▶ Metin
AKPye Düşen Diyalog
Bu noktada en hassas meselelerden biri AK
Partinin değişen dengeleri iyi okuyabilmesidir. Dışa vuran
yüzü itibariyle değişen dengelerin içten içe doldurulmaması ve
patlamaya yaklaşmaması için problemleri uzlaşmayla çözme
söyleminin üzerinde ısrarla durulması ve bunun pratiğe de
dökülerek devletin bütün kurumlarının olabildiğince memnun
edilmeye çalışılması gerekmektedir. Yapılacak en büyük
hata göstermelik gücün cazibesine kapılmaktadır. Şu ana kadar
bir eksiklik olarak gözüken şudur ki, AK Parti kulis faaliyetlerini
yeterince faydalı kullanmamaktadır.
Bu çerçevede öncelikle meclisin tek muhalefeti CHP
ile ilişkiler çok büyük önem arzetmektedir. Baykalın seçimin hemen
ardından verdiği olumlu mesajları AKP çok iyi
değerlendirmeli, muhtemel çatışma noktaları oluşmadan
pozitif bir muhalefet ortamı oluşturmalıdır. Bu hususta
ilişkilerin seviyeli bir çerçevede tutulması ve
kurumsallaştırılması kilit bir rol oynayacaktır. Bu
hussuta uygulanabilecek bir sistem şu oabilir. CHPden adeta bir gölge
bakanlar kurulu kurması istenebilir. CHP iktidara gelmişcesine her
bakanlık için bir kaç kişiden oluşan bir heyet oluşturur.

▶ Yapılacak Görevler
A. Metne göre mecliste tek muhalefet partisi hangisidir?
B. Metnin "AKPye Düşen Diyalog" sözcükleriyle başlayıp "yeterince faydalı kullanmamaktadır." sözcükleriyle biten bölümünü hiçbir değişiklik yapmadan yazınız.

▶ Veri Kümesinden Kesit
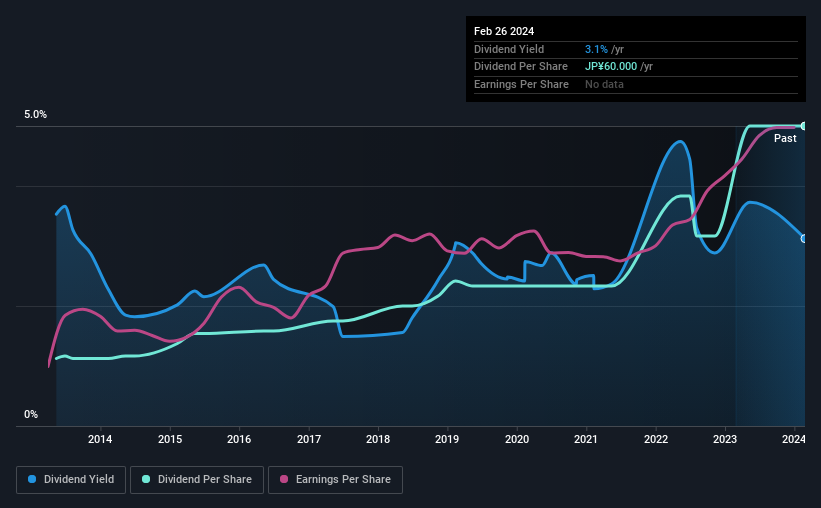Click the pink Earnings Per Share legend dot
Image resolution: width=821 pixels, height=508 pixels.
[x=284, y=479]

* * *

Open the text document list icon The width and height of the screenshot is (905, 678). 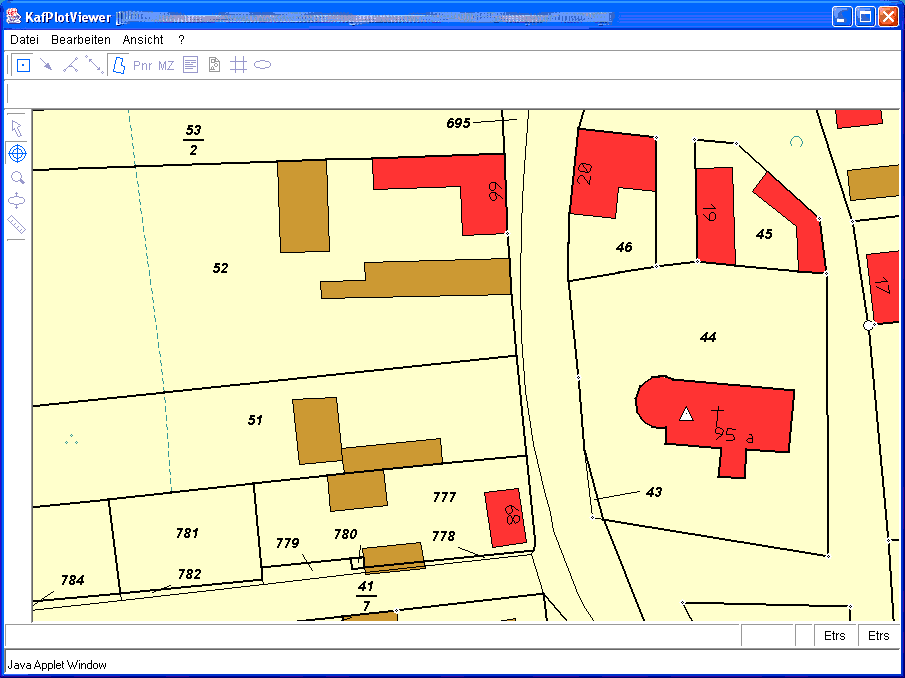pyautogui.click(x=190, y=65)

▶ Görevlere Göre Çözümler
A. CHP

B.
AKPye Düşen Diyalog
Bu noktada en hassas meselelerden biri AK
Partinin değişen dengeleri iyi okuyabilmesidir. Dışa vuran
yüzü itibariyle değişen dengelerin içten içe doldurulmaması ve
patlamaya yaklaşmaması için problemleri uzlaşmayla çözme
söyleminin üzerinde ısrarla durulması ve bunun pratiğe de
dökülerek devletin bütün kurumlarının olabildiğince memnun
edilmeye çalışılması gerekmektedir. Yapılacak en büyük
hata göstermelik gücün cazibesine kapılmaktadır. Şu ana kadar
bir eksiklik olarak gözüken şudur ki, AK Parti kulis faaliyetlerini
yeterince faydalı kullanmamaktadır.